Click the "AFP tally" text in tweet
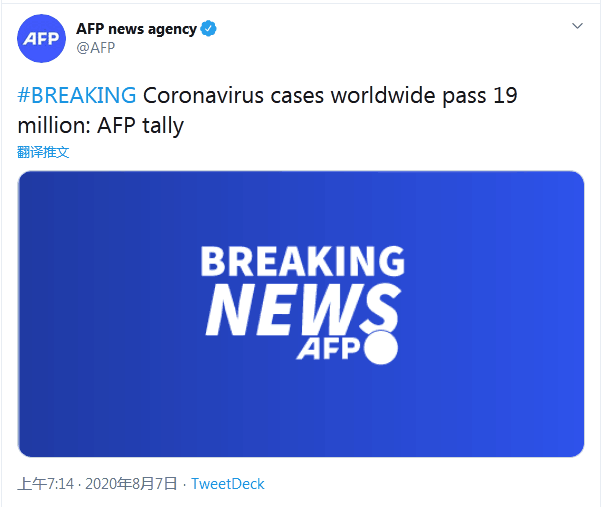613x507 pixels. pos(140,127)
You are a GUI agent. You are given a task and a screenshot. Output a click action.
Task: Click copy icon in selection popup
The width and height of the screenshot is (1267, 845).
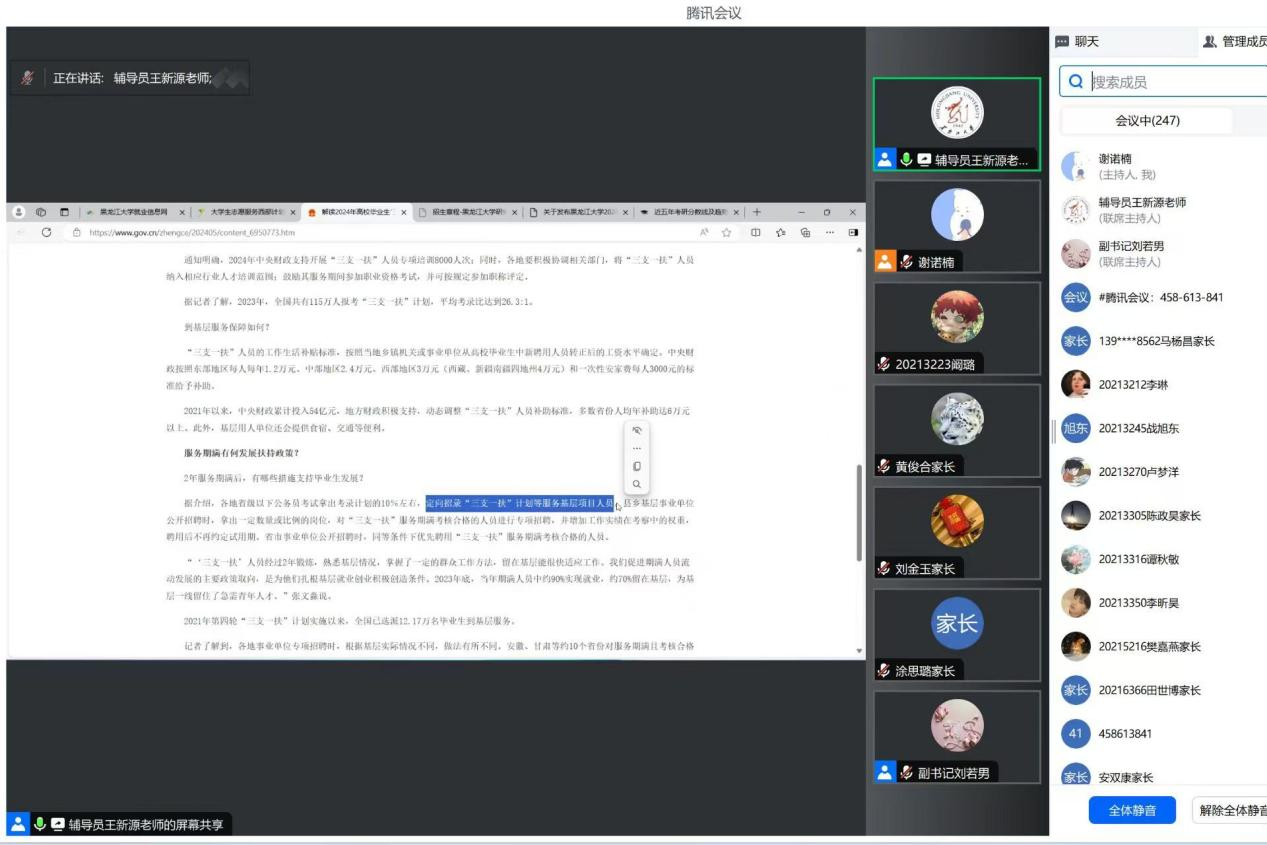pos(637,466)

++++++

**WHAT YOU HAVE TO DO**
Can you rewrite all the records above with "screenshot" replaced by "screen capture" and everything else left unchanged? Leave the pictures out of your answer.

**OUTPUT FOR THIS TASK**
Click the "AFP tally" text in tweet
613x507 pixels. pos(140,127)
You are a GUI agent. You are given a task and a screen capture. Output a click action.
Task: Click copy icon in selection popup
The width and height of the screen capture is (1267, 845).
pos(637,466)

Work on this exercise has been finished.